_PROVIDED MATERIAL:_
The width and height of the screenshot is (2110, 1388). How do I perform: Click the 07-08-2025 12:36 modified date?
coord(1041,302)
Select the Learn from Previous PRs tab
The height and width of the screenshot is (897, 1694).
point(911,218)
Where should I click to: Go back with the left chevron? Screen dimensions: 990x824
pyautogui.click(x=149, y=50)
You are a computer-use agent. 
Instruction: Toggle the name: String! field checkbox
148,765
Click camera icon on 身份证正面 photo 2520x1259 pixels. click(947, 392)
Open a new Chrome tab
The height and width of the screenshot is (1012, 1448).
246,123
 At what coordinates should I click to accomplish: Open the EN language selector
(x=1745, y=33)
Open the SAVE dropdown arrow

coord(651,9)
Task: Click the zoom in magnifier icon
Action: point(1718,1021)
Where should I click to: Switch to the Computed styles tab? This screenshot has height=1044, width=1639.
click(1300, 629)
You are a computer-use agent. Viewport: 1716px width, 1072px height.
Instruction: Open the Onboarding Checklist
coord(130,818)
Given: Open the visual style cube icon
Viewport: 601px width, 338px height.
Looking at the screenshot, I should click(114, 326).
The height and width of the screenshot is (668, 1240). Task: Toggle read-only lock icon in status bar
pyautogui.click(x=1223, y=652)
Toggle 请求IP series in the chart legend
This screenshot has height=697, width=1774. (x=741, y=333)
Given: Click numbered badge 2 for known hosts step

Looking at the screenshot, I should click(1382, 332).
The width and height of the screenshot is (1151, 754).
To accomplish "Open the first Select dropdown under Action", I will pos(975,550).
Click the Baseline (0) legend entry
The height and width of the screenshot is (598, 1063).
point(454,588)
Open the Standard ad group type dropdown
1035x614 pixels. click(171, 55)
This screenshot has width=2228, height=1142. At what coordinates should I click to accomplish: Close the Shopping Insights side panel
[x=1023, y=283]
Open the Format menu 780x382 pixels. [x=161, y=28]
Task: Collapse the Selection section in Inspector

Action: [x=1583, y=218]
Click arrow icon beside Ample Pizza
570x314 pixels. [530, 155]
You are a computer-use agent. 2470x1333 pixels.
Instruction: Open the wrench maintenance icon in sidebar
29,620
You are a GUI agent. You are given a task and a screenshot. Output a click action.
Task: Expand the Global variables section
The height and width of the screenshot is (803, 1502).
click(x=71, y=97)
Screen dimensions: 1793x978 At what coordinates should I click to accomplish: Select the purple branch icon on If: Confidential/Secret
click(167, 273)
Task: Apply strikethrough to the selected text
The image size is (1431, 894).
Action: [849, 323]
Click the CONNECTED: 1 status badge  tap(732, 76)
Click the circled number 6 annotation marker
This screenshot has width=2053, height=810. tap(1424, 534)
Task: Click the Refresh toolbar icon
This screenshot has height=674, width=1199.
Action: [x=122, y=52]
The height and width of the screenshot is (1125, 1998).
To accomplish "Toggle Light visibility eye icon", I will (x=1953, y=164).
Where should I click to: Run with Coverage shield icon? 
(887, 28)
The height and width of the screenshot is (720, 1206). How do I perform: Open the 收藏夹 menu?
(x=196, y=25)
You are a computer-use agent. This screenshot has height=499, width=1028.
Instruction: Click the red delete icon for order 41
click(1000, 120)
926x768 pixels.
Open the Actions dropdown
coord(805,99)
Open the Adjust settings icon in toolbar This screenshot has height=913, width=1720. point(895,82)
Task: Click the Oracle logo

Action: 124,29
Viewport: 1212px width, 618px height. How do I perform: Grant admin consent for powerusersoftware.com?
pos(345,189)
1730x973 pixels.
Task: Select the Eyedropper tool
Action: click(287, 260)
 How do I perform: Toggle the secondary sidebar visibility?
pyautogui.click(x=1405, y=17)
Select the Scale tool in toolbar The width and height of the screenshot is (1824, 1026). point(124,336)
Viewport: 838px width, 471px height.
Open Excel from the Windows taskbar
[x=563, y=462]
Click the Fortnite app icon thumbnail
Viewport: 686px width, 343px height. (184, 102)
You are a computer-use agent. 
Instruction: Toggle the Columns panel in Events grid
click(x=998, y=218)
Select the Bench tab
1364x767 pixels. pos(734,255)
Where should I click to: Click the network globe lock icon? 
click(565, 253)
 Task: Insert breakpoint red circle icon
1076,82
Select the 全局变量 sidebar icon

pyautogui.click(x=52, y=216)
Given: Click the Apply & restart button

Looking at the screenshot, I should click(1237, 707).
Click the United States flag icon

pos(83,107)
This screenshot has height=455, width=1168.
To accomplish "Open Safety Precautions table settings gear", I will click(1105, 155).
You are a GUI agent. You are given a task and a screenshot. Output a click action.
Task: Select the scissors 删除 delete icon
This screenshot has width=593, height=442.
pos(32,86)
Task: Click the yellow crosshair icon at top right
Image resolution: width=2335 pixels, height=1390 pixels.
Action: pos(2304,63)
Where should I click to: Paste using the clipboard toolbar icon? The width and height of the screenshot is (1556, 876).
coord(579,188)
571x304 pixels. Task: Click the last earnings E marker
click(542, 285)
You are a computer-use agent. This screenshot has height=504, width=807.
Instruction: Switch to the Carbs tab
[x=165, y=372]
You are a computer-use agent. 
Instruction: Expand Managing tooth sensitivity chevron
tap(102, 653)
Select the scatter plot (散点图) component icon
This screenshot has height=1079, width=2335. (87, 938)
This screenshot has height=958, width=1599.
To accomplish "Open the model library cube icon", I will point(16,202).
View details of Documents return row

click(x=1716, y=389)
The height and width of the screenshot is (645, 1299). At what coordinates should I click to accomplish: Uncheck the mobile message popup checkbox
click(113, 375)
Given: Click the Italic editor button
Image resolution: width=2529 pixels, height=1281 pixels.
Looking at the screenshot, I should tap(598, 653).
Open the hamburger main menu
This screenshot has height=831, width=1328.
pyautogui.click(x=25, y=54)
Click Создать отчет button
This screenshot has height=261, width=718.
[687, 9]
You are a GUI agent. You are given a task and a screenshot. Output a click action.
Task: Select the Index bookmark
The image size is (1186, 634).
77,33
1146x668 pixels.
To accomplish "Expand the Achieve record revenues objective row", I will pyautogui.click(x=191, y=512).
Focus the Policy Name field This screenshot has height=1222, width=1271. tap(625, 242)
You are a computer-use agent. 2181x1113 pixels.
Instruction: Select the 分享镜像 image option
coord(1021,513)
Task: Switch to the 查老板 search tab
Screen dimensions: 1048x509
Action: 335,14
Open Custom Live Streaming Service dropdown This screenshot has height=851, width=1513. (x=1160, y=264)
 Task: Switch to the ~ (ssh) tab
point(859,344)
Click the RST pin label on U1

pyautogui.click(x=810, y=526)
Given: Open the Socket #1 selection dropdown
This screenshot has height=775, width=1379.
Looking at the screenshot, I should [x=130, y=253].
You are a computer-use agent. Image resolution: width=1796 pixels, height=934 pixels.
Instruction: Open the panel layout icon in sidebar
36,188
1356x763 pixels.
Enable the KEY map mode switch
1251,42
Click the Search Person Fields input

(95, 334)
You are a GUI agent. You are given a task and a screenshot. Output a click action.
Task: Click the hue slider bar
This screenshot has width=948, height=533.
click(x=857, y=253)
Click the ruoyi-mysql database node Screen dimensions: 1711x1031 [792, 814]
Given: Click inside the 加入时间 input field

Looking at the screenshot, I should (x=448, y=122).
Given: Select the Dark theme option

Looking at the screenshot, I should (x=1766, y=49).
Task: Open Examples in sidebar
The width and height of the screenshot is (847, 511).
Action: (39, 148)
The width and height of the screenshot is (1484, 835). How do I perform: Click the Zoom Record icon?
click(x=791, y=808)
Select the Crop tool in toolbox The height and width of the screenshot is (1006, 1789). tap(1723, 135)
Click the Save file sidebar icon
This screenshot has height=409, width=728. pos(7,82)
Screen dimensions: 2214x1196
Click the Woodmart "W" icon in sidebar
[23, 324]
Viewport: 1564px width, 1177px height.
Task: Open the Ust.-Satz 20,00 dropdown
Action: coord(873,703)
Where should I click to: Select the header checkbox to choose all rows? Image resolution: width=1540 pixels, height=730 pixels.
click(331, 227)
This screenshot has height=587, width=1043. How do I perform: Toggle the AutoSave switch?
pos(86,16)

_ACTION ITEM:_
Show the lines above that include "cube".

_EXERCISE SOLUTION:_
Given: Open the visual style cube icon
To accomplish "Open the model library cube icon", I will point(16,202).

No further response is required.